The Romney campaign appears to have uploaded the indignation app to the Mitt-bot before last night’s debate, and to good effect. The former Massachusetts governor performed some clever political jujitsu on former House Speaker Newt Gingrich, turning his biggest selling point against him.
Romney took the fight to an unexpectedly-back-on-his-heels Newt Gingrich last night, lashing him for an immigration-related radio ad which the Gingrich campaign had had to modify after Florida GOP Sen. Marco Rubio criticized it. The ad had called Romney “anti-immigrant,” a charge which the Miitt-bot, with realistic looking outrage, called “simply inexcusable.” Then Romney stopped Gingrich’s attacks about his investments cold by pointing out that Gingrich himself has investments in Freddie Mac and Fannie Mae (“Have you checked your own investments?”)
As MSNBC’s “First Thoughts” declares this morning, “Romney owned Gingrich.” They add: “If Mitt Romney wins the nomination, we’ll look back and say the first hour of last night’s debate and say that was when he finally put it away.”
Here’s why the debate was a critical fumble for Gingrich: His biggest selling point has been the idea that he alone could “go toe-to-toe” with Barack Obama in a debate. Now he faces the transitive property of politics: If Romney can own Gingrich, then Romney must also have the capacity to face down the president. If Newt’s no longer the only one who can face down the dread Obama, what is the raison d’etre of his candidacy? To colonize the Moon?

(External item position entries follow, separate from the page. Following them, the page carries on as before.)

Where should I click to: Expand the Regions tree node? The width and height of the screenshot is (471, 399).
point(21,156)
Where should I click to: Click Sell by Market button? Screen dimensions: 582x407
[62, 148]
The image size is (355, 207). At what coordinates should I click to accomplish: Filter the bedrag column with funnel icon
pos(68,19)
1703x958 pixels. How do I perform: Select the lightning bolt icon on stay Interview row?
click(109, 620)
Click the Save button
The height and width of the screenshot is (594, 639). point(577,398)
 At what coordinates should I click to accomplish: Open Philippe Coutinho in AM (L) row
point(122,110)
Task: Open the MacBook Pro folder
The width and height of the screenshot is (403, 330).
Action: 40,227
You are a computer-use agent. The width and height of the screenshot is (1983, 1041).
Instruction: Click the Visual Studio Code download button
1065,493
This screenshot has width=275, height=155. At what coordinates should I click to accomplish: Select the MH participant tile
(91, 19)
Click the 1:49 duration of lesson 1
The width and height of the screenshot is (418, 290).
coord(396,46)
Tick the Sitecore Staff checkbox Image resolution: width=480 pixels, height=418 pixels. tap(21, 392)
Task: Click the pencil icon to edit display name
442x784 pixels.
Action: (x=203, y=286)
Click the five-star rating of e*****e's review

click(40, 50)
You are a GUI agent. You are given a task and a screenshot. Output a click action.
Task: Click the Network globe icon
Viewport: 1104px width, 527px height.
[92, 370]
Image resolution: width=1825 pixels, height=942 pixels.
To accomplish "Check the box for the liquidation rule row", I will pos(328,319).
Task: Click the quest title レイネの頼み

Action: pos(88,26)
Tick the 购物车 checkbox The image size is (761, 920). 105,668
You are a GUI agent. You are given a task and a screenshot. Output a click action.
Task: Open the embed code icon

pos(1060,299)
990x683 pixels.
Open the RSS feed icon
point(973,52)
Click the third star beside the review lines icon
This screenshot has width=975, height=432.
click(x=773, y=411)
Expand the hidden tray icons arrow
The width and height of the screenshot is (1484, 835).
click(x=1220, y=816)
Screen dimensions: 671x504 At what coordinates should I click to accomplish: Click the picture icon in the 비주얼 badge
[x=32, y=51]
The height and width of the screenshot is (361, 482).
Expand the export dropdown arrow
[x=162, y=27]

[See editorial cartoons about Gingrich.]
(And let’s take a quick moment to marvel, once again, at conservatives’ schizophrenic view of Obama: They simultaneously believe him to be bumbling amateur incapable of public utterance without a Teleprompter … but also so uncommonly skilled that he will be hard near impossible to match in a debate; conservatives view him as a terminally ineffective president incapable of accomplishing anything … but also a malevolent force single-handedly transforming the nation into a Eurosocialist Hell on Earth. They’ve elevated cognitive dissonance to a new and mind-boggling level.)
This is not to say that Romney had a perfect debate. Former Pennsylvania Sen. Rick Santorum, as the MSNBC gang, notes “at least rented Romney.” Santorum repeatedly scored Romney on his Massachusetts healthcare law, though when Romney told him that the issue wasn’t “worth getting angry about,” he missed the opportunity for a Goldwater-ian moment: The erosion of liberty is absolutely something to get angry about, governor.
Romney also did himself no favors with his blind trust response to questions about his wealth. But the debate capped a good week for Romney. Polls are trending in his favor and the GOP electoral , with a strong push from the establishment (which now seems to include the Drudge Report), has had a stinging case of morning after regret after their Palmetto State dalliance with Gingrich—aided by Gingrich’s self-described grandiose vision of a 51st state on the Moon. Maybe President Romney can put him in charge of NASA.